One operator of a fentanyl lab who stopped working three months ago after the bodies were found said that he buried his remaining chemical supplies, fearing a crackdown by the Chapitos. He said he knows of five people, two brothers and three cousins, who were killed because they defied the ban. 

Many people in Sinaloa have learned how to produce fentanyl and depend on it for their livelihood, so they are reluctant to shut down business since there are still ways to sell to the U.S., where demand is strong.

“Teaching so many people how to make it was a mistake,” said the midlevel Sinaloa operative.

About a dozen people in Sinaloa have been kidnapped and gone missing over the past 10 days, most of whom were likely involved in the fentanyl underworld, said Miguel Ángel Murillo, a human-rights activist who belongs to the Sinaloa Civic Front, a grassroots organization. 

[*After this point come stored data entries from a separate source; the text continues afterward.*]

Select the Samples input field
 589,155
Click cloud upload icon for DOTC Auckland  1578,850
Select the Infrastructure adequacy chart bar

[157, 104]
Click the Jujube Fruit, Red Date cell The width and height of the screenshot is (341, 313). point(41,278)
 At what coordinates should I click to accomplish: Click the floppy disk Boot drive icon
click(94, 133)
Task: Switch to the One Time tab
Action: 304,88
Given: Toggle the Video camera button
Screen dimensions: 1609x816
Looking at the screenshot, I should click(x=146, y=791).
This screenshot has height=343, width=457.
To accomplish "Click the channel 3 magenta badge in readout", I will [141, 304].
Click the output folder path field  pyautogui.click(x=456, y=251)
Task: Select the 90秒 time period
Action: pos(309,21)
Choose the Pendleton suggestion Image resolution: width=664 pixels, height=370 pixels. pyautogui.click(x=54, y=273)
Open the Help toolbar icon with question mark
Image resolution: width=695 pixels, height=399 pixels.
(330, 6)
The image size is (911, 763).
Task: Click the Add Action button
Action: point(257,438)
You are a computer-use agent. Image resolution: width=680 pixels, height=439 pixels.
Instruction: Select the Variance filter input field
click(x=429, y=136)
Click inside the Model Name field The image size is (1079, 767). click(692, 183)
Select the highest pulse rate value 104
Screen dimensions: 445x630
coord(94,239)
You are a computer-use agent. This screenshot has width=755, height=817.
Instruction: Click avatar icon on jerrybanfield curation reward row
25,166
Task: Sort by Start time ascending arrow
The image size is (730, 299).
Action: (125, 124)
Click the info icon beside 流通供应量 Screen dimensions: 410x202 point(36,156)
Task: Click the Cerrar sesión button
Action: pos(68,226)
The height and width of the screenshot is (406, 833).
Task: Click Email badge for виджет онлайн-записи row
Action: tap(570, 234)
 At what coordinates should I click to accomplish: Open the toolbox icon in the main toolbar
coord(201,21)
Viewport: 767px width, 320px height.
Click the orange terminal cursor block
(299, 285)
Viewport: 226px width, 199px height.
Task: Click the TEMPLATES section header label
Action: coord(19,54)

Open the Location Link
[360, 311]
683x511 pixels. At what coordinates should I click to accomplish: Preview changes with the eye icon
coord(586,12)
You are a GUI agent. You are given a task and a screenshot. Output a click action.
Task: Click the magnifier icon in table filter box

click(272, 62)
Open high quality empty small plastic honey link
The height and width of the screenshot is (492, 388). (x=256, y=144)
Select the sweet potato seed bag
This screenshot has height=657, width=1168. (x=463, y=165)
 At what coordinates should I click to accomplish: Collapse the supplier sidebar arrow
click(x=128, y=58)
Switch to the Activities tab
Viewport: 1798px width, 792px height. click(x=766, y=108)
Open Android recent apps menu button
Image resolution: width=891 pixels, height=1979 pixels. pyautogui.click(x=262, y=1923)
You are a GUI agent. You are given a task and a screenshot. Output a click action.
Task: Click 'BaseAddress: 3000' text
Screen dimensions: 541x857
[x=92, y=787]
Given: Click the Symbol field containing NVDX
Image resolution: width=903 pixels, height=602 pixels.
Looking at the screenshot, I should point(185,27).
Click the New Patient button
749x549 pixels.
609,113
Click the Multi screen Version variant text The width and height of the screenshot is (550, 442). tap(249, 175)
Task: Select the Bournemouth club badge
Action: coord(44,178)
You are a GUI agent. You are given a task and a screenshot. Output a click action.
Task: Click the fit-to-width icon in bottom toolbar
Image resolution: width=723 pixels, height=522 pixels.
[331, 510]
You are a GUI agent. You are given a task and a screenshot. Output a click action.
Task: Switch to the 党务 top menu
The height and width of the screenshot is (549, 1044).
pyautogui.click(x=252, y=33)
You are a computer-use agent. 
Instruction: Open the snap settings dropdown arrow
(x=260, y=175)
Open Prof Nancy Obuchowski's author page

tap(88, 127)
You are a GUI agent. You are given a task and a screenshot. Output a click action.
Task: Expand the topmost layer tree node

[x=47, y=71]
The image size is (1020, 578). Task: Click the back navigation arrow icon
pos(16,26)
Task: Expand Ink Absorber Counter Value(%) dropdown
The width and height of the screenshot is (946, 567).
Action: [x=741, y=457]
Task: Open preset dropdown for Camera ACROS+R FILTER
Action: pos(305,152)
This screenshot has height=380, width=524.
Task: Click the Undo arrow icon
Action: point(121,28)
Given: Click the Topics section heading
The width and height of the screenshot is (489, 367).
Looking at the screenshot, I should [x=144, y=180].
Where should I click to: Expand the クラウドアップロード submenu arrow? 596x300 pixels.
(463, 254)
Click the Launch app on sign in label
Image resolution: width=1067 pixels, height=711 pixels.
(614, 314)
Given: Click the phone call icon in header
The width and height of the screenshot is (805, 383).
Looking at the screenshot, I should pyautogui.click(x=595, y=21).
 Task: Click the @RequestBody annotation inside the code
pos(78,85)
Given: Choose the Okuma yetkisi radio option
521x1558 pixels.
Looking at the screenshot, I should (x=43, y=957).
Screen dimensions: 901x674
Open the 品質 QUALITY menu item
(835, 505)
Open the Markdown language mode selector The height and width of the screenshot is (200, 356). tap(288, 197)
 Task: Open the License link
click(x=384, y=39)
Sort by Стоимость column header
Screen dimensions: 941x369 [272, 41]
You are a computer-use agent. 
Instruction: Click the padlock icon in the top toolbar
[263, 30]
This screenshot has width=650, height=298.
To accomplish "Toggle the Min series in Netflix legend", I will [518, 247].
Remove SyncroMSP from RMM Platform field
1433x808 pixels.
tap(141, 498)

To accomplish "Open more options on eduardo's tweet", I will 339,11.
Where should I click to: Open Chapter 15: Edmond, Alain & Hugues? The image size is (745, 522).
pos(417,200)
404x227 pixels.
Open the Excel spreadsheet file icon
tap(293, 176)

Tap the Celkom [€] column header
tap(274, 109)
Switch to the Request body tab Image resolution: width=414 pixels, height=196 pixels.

“We believe these kidnappings and disappearances are linked to the ban on fentanyl because their relatives haven’t presented formal complaints to authorities,” he said. “These people are very scared.”

 

The midlevel Sinaloa cartel operative confirmed that the group is killing those who won’t follow the new dictate. Until a few months ago, he said, he was in charge of some 25 fentanyl labs. “Now I’m destroying them,” he said, in a darkened house in a working-class neighborhood of Culiacán, with skinny dogs barking outside.

“Some stopped producing. Others kept producing, and we are killing them. Others have fled,” he said. 

Sinaloa state officials say they don’t have information about the crime group’s prohibition on fentanyl production. Manelich Castilla, a former head of Mexico’s federal police, believes the Sinaloa cartel won’t actually exit fentanyl for good because it means leaving their Jalisco rivals in charge of the profitable business. 

Before the ban, there had been excess production of fentanyl in Sinaloa, so the flow of the drug to the U.S. will likely continue over the short term, but the price is likely to increase, cartel members say.

A few miles outside Culiacán on a hilltop overlooking a lush valley, the former lab operator who last year was busy running a pill factory says he shut down production in June after he called the person who supplied him with the precursor chemicals needed to make the synthetic opioid. 

“He told me he couldn’t sell any precursors because if he moved them, they would kill him,” said the lab operator. “Without precursors I can’t do anything.”  

It is now too dangerous to transport the chemicals in drums in his pickup from Culiacán to his lab outside the city. “If I run into a road checkpoint, they will kill me,” he said.   

He hopes an upsurge in the demand for Mexican brown heroin or a more refined product known as China White will tide him over the end of fentanyl. And he said trafficking in guns from the U.S. is another option.

 

Juan Montes contributed to this article.